In this lecture we will

  • Outline what Python is
  • Showcase some of its abilities
  • Compare it to some other languages

At this stage it’s not our intention that you try to replicate all you see

We will work through what follows at a slow pace later in the lecture series

Our only objective for this lecture is to give you some feel of what Python is, and what it can do

What’s Python?

Python is a general purpose programming language conceived in 1989 by Dutch programmer Guido van Rossum

Python is free and open source, with development coordinated through the Python Software Foundation

Python has experienced rapid adoption in the last decade, and is now one of the most popular programming languages

Common Uses

Python is a general purpose language used in almost all application domains

  • communications
  • web development
  • CGI and graphical user interfaces
  • games
  • multimedia, data processing, security, etc., etc., etc.

Used extensively by Internet service and high tech companies such as

Often used to teach computer science and programming

For reasons we will discuss, Python is particularly popular within the scientific community

  • academia, NASA, CERN, Wall St., etc., etc.

Relative Popularity

The following chart, produced using Stack Overflow Trends, shows one measure of the relative popularity of Python

The figure indicates not only that Python is widely used but also that adoption of Python has accelerated significantly since 2012

We suspect this is driven at least in part by uptake in the scientific domain, particularly in rapidly growing fields like data science

For example, the popularity of pandas, a library for data analysis with Python has exploded, as seen here

(The corresponding time path for MATLAB is shown for comparison)

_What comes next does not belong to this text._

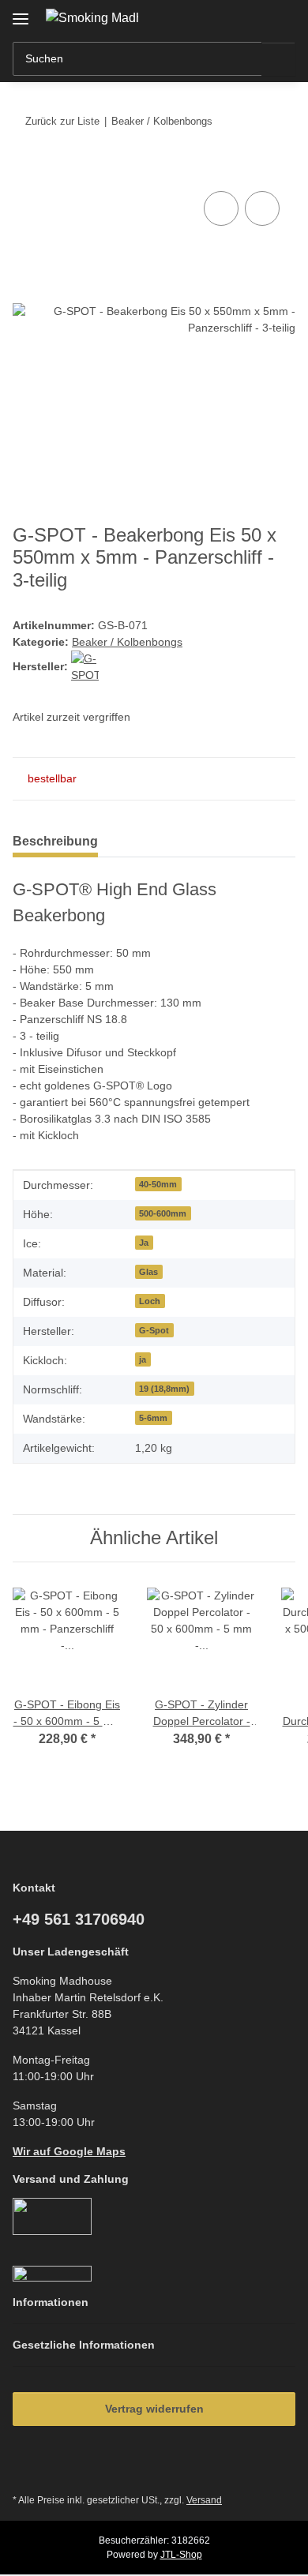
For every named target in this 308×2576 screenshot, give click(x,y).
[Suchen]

Note that pandas takes off in 2012, which is the same year that we seek Python’s popularity begin to spike in the first figure

Overall, it’s clear that

Features

Python is a high level language suitable for rapid development

It has a relatively small core language supported by many libraries

Other features:

  • A multiparadigm language, in that multiple programming styles are supported (procedural, object-oriented, functional, etc.)
  • Interpreted rather than compiled

Syntax and Design

One nice feature of Python is its elegant syntax — we’ll see many examples later on

Elegant code might sound superfluous but in fact it’s highly beneficial because it makes the syntax easy to read and easy to remember

Remembering how to read from files, sort dictionaries and other such routine tasks means that you don’t need to break your flow in order to hunt down correct syntax

Closely related to elegant syntax is elegant design

Features like iterators, generators, decorators, list comprehensions, etc. make Python highly expressive, allowing you to get more done with less code

Namespaces improve productivity by cutting down on bugs and syntax errors

Scientific Programming

Python has become one of the core languages of scientific computing

It’s either the dominant player or a major player in

Its popularity in economics is also beginning to rise

This section briefly showcases some examples of Python for scientific programming

  • All of these topics will be covered in detail later on

Numerical programming

Fundamental matrix and array processing capabilities are provided by the excellent NumPy library

NumPy provides the basic array data type plus some simple processing operations

For example, let’s build some arrays

In [1]:
import numpy as np                     # Load the library

a = np.linspace(-np.pi, np.pi, 100)    # Create even grid from -π to π
b = np.cos(a)                          # Apply cosine to each element of a
c = np.sin(a)                          # Apply sin to each element of a

Now let’s take the inner product:

In [2]:
b @ c
Out[2]:
2.706168622523819e-16

The number you see here might vary slightly but it’s essentially zero

(For older versions of Python and NumPy you need to use the np.dot function)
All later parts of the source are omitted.